2) Incentives for AMCs and distributors: To encourage active participation, SEBI could introduce tax incentives or regulatory support for AMCs developing low-cost, diversified SIP products. Additionally, digital infrastructure subsidies can help reduce transaction costs, making small-ticket SIPs more viable.
3) Enhanced digital accessibility: SEBI should issue guidelines to streamline UPI-based payments and simplify KYC processes, ensuring seamless investor onboarding. AI-driven chatbots and virtual assistants can further enhance accessibility by providing real-time, user-friendly financial insights to first-time investors.
4) Robust monitoring and investor protection: Implementing a data-driven monitoring framework would help SEBI track adoption trends, investor retention, and potential misuse. Introducing capital protection funds or micro-investor insurance could mitigate risks, fostering investor confidence and sustained participation.
5) Integration with government schemes: Linking small-ticket SIPs with PMJDY or EPFO can leverage existing trust and infrastructure, driving greater participation while ensuring long-term financial security for LMI investors.
By addressing these systemic challenges, SEBI can transform small-ticket SIPs into a powerful tool for inclusive financial growth, making market-linked investments a viable option for all.

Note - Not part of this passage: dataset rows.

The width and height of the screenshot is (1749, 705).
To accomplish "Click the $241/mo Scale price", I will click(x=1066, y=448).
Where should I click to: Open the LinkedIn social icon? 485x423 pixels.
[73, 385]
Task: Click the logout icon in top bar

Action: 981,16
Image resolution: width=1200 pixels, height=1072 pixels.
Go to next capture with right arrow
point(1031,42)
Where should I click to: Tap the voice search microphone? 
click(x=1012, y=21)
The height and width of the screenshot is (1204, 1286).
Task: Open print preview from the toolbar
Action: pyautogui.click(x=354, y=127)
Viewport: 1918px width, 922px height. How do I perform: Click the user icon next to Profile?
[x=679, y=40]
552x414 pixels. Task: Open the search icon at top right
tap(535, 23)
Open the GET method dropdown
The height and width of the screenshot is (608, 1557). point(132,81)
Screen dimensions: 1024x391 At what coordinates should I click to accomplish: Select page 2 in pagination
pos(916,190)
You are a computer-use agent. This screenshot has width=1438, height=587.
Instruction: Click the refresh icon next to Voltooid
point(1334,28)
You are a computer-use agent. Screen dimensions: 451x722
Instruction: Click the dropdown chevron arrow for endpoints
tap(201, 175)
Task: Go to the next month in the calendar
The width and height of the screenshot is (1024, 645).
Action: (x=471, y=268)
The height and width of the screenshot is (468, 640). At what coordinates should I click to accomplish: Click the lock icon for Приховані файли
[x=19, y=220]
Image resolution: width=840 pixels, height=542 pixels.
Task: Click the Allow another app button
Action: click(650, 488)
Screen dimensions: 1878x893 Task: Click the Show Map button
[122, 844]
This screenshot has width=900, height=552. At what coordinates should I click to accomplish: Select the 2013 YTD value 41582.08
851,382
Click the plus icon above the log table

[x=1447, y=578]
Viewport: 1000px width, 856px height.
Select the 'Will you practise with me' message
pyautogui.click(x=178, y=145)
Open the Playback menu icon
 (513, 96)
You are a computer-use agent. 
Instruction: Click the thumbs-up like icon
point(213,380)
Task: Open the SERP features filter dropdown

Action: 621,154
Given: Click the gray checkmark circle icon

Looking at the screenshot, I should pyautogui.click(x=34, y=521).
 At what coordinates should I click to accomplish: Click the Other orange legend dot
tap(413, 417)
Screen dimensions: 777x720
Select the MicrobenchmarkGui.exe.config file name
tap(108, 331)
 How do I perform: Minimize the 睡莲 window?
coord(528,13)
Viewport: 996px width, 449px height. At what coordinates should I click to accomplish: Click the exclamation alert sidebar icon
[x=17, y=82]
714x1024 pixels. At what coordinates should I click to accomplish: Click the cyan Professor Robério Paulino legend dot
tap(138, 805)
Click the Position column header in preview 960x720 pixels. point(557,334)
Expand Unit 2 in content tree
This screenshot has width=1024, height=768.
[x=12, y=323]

SEBI’s initiative has the potential to bridge the financial inclusion gap, but its success depends on multiple factors aligning effectively. A robust policy framework, adopting global best practices, can transform this initiative into a true enabler of financial security for India’s LMI segment. However, without addressing key challenges such as financial literacy, operational feasibility, investor protection, and long-term retention, small-ticket SIPs may remain a well-intentioned but ineffective tool. Risks for LMI investors persist due to a weak support ecosystem, low customer trust, and limited market awareness. Without policy interventions and ecosystem-level reforms, small-ticket SIPs may struggle to achieve their intended impact.